Rappelons les faits connus : un idéal de la personnalité surtendu menacé d'être détruit par son père. Il apprend à connaître son entourage et la nécessité d'une soumission apparente à la puissance, mais il menace cependant un jour son père de son revolver. Son concept de la personnalité a sans nul doute emprunté de nombreux traits à son père cruel, mais il est allé beaucoup plus loin et a appris à éviter l'adversaire fort et à opprimer le faible. Son compor-tement sexuel exprime une analogie, non pas un besoin sincère. Son attitude agressive devient hésitante et ne va pas plus loin que le gant en ce qui concerne les femmes. La forte femme, la femme dominatrice, la furie de Dion (Plutarque) le remplit de terreur. Il élève la prostituée au rôle de la dame et rêve de la conquête d'une enfant. Il aurait pu aisément devenir homosexuel, mais son mépris pour les hommes a dominé cette tendance, ou bien il aurait pu ressentir du désir pour une femme évanouie ou même un cadavre.

Son geste psychique recherche la ligne rigide, le dogme. Il marche dans la rue sur le bord du trottoir et dans la vie à l'extrême limite de la moralité bourgeoise. On retrouve à leur place respective son porte-plume et son crayon après sa mort. Il a trouvé les limites propres pour son hyperagressivité et pour sa réputation, et la norme de ses désirs sexuels est suffisante pour qu'il puisse se prouver qu'il est un homme. Tout le reste est exclu.

Sa profession lui donne amplement l'occasion de se réjouir de l'illusion de sa supériorité. Il dévalue l'homme pour Se faire lui-même dieu.

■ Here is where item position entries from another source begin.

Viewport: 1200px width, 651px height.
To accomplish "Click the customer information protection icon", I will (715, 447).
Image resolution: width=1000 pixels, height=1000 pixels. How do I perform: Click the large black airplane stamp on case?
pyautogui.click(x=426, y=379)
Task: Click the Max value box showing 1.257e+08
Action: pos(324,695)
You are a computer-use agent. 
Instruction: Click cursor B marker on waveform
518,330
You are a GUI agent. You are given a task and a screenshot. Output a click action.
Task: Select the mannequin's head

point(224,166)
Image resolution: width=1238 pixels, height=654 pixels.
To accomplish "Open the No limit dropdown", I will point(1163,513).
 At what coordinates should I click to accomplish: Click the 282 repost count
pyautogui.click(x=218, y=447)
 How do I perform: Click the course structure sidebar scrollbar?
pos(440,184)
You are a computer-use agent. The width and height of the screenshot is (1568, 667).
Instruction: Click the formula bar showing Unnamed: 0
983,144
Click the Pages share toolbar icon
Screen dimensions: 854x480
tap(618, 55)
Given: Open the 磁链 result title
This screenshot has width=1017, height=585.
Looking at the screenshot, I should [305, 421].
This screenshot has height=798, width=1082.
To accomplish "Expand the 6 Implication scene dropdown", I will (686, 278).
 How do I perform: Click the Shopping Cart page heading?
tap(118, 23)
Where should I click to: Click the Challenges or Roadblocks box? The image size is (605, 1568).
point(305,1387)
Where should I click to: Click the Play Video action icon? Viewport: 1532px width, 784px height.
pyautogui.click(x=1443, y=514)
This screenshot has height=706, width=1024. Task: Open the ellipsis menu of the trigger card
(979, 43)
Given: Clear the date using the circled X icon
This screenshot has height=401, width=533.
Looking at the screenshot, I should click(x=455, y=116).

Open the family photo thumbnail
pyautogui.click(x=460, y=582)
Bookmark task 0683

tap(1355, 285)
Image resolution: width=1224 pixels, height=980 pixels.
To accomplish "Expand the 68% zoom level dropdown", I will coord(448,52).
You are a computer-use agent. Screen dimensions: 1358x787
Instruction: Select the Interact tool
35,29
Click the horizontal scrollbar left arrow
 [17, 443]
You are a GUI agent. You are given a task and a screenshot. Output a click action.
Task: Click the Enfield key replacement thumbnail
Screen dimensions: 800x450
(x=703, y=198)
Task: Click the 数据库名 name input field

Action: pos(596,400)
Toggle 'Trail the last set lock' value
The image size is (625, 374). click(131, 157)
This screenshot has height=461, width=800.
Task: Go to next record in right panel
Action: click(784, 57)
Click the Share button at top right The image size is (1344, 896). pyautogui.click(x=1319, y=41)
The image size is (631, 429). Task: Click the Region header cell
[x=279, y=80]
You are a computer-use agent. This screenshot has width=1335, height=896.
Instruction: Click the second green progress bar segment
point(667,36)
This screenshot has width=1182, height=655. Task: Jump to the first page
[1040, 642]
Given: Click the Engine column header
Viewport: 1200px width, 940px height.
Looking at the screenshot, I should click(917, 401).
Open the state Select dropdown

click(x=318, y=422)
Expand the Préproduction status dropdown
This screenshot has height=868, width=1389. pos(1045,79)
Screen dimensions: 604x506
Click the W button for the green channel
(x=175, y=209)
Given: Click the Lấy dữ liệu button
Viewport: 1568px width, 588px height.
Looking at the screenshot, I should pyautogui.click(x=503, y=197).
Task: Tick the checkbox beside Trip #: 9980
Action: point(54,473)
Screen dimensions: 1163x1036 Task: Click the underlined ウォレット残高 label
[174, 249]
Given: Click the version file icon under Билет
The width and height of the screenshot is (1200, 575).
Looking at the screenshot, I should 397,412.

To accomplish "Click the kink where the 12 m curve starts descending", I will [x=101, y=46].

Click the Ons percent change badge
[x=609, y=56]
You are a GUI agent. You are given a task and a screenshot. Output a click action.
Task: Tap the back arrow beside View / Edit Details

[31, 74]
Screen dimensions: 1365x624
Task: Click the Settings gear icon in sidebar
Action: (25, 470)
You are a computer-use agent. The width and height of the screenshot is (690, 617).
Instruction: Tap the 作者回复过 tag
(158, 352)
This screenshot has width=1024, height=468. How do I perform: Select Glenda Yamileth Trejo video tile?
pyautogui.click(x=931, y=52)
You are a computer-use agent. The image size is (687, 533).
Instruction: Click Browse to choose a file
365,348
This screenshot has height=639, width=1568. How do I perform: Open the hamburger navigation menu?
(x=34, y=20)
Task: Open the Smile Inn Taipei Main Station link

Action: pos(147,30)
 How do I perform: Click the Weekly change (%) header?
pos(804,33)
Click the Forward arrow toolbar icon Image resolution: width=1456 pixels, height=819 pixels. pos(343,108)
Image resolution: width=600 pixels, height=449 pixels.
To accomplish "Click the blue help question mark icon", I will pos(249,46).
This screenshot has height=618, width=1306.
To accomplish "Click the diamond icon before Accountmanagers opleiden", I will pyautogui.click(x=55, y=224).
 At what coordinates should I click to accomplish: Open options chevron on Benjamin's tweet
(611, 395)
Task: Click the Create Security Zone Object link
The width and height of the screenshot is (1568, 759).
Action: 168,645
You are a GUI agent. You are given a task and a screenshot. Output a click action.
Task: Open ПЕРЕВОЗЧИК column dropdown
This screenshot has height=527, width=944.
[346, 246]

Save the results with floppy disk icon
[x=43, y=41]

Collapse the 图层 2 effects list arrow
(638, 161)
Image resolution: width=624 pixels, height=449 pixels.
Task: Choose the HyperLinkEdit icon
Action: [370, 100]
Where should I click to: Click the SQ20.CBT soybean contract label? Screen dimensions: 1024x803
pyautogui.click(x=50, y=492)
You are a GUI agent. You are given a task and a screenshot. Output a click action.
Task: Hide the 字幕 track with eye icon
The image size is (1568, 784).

Plus sa position est élevée plus son énergie s'affaiblit. Quand sa ligne de vie tend vers le haut, ses forces s'affaiblissent et son goût sportif de la chasse au criminel décroît. Quand l'espoir d'un poste au ministère lui est permis, il devient humain ; ses sentiments sociaux se développent soudain et percent à travers les mailles du filet d'une rigidité qui le protégeait contre ses compagnons. Eysenhardt subit une transformation lorsqu'il se rapproche de son idéal d'une ressemblance à Dieu.